DATA PROVIDED:
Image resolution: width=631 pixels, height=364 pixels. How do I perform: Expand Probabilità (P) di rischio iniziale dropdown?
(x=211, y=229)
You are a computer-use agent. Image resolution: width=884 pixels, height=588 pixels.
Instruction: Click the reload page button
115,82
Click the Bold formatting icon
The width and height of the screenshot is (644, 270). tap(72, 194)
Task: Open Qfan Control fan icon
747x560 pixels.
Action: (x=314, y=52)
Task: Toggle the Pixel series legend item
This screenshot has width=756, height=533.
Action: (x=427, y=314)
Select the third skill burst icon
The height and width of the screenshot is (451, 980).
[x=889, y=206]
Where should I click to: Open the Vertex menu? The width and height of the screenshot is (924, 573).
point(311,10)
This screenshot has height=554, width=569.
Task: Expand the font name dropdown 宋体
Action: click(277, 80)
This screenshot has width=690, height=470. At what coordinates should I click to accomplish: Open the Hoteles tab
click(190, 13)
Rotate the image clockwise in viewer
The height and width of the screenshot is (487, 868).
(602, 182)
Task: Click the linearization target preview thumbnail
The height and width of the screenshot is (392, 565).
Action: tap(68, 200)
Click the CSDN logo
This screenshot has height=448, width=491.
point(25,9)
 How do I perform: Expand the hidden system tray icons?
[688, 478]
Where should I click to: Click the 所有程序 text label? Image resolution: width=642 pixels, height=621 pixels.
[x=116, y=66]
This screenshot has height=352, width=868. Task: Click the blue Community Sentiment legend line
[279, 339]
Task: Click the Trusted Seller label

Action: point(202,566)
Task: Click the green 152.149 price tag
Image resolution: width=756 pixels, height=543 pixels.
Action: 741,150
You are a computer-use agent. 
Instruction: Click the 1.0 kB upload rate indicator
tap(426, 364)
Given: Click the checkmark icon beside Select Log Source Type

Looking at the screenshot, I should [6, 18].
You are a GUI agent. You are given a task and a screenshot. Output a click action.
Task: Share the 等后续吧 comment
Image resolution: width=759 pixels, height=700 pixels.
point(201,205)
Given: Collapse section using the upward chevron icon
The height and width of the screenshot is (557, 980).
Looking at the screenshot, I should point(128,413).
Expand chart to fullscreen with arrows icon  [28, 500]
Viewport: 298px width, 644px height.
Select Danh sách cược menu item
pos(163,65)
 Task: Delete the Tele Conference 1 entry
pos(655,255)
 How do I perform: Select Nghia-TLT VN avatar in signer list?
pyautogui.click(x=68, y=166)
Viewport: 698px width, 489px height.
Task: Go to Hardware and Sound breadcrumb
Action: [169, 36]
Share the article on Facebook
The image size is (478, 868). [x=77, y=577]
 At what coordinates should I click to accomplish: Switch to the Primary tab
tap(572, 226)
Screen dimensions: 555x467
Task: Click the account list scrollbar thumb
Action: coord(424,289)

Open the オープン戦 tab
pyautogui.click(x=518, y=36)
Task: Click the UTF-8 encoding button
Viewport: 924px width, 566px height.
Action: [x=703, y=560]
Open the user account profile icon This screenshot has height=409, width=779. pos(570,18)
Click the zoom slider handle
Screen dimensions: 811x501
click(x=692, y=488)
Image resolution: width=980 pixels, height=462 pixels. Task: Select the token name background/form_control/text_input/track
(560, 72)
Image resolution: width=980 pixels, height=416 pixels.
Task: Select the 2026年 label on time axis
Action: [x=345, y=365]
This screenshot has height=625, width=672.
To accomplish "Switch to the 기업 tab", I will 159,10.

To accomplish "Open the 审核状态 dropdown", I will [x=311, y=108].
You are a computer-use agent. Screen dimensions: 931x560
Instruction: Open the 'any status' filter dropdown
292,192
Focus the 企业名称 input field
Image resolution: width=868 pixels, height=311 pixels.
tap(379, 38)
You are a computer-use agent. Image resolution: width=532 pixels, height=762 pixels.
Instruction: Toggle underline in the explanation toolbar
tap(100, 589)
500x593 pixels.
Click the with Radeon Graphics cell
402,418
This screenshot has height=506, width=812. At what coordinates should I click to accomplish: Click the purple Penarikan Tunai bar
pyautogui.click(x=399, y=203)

EXERCISE: State the number of lines above that contain "computer". Write nothing besides it.

RESULT OF THE EXERCISE: 4